======== TESTO SELEZIONATO ========
Nei colloqui la premier aveva eretto subito un muro di sbarramento ad ogni critica dei sindacati alla manovra, sostenendo che “non è vero che la manovra dà un segnale di lassismo sull’evasione fiscale”, e l'innalzamento del tetto del contante e le limitazioni all'obbligo del Pos “non hanno nulla a che vedere con il contrasto al nero”. E ha pure finto di stupirsi per prenderli in castagna: “Come è possibile che abbiate la stessa posizione di Bankitalia? Capisco Bankitalia, perché le banche ci guadagnano, ma voi...”. La stessa furbizia demagogica esibita da Salvini, quando commentando l'esito dell'incontro ha chiosato soddisfatto: “La Cgil boccia la manovra economica proprio come Bankitalia. Bene, allora vuol dire che abbiamo fatto un'ottima legge di bilancio”.
========
COMPITO 1
Nel brano sulla manovra, per quale motivo la premier afferma di capire la posizione di Bankitalia? Rispondi in una o due frasi.
COMPITO 2
Inserisci in una tabella Markdown con le colonne «Numero» e «Riga» il tratto dell'elenco che va dalla riga contenente "Collapse the Instrument TestFlow node" fino alla fine dell'elenco, tralasciando le righe vuote.
Il testo e l'elenco provengono da fonti diverse.
======== DATI FORNITI ========
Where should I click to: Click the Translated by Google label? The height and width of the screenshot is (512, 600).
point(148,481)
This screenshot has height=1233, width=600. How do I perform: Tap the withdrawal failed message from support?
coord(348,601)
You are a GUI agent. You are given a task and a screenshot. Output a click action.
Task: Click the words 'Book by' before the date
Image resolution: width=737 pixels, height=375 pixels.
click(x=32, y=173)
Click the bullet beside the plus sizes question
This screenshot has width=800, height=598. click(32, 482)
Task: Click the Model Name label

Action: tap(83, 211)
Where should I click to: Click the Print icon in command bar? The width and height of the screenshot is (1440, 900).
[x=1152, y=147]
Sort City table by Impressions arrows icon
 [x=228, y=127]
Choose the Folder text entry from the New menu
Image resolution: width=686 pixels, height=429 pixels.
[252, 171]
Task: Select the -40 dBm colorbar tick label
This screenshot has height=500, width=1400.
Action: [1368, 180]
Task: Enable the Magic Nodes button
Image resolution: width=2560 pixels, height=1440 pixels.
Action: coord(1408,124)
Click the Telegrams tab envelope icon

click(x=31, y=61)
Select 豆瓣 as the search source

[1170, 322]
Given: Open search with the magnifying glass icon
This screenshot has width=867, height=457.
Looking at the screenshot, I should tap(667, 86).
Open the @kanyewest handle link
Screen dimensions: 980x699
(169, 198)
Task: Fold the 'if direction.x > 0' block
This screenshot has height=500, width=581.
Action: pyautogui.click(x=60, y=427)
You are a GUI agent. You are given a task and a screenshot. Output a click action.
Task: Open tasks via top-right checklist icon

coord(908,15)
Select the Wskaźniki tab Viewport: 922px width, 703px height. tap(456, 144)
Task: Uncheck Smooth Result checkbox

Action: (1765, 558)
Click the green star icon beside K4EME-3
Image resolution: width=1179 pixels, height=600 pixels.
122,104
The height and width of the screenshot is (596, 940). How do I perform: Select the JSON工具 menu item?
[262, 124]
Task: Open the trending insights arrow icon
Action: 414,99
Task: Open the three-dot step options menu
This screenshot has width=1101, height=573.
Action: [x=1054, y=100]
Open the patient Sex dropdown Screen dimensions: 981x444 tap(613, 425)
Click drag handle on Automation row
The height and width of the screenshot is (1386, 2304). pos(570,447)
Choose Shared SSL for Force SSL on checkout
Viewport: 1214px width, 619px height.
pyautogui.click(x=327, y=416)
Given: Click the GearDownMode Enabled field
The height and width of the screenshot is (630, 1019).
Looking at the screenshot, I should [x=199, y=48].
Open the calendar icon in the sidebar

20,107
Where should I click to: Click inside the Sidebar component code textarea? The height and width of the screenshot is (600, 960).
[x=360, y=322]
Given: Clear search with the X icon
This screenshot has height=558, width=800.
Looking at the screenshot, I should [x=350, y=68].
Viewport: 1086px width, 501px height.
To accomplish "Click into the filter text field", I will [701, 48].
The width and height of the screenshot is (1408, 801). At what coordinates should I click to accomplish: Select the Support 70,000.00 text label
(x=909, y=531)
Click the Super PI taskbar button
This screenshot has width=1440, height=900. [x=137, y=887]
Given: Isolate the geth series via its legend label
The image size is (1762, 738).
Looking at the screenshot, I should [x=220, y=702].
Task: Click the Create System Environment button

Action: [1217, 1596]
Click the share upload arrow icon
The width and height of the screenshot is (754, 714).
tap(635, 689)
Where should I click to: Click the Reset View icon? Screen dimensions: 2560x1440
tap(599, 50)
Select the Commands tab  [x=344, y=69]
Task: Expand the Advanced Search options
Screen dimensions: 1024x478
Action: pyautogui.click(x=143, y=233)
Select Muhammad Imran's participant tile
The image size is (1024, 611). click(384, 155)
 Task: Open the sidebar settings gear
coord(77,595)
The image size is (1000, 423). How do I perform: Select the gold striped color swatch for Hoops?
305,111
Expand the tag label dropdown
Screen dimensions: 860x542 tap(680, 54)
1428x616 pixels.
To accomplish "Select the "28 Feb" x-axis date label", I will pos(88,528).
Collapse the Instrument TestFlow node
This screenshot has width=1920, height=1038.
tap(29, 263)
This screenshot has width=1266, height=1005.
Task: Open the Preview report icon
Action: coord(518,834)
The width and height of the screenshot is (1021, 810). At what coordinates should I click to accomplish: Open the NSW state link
========
RISPOSTA SCRITTA 1
La premier dice di capire la posizione di Bankitalia perché, secondo lei, le banche ci guadagnano.

RISPOSTA SCRITTA 2
| Numero | Riga |
|---|---|
| 1 | Collapse the Instrument TestFlow node |
| 2 | This screenshot has width=1920, height=1038. |
| 3 | tap(29, 263) |
| 4 | This screenshot has width=1266, height=1005. |
| 5 | Task: Open the Preview report icon |
| 6 | Action: coord(518,834) |
| 7 | The width and height of the screenshot is (1021, 810). At what coordinates should I click to accomplish: Open the NSW state link |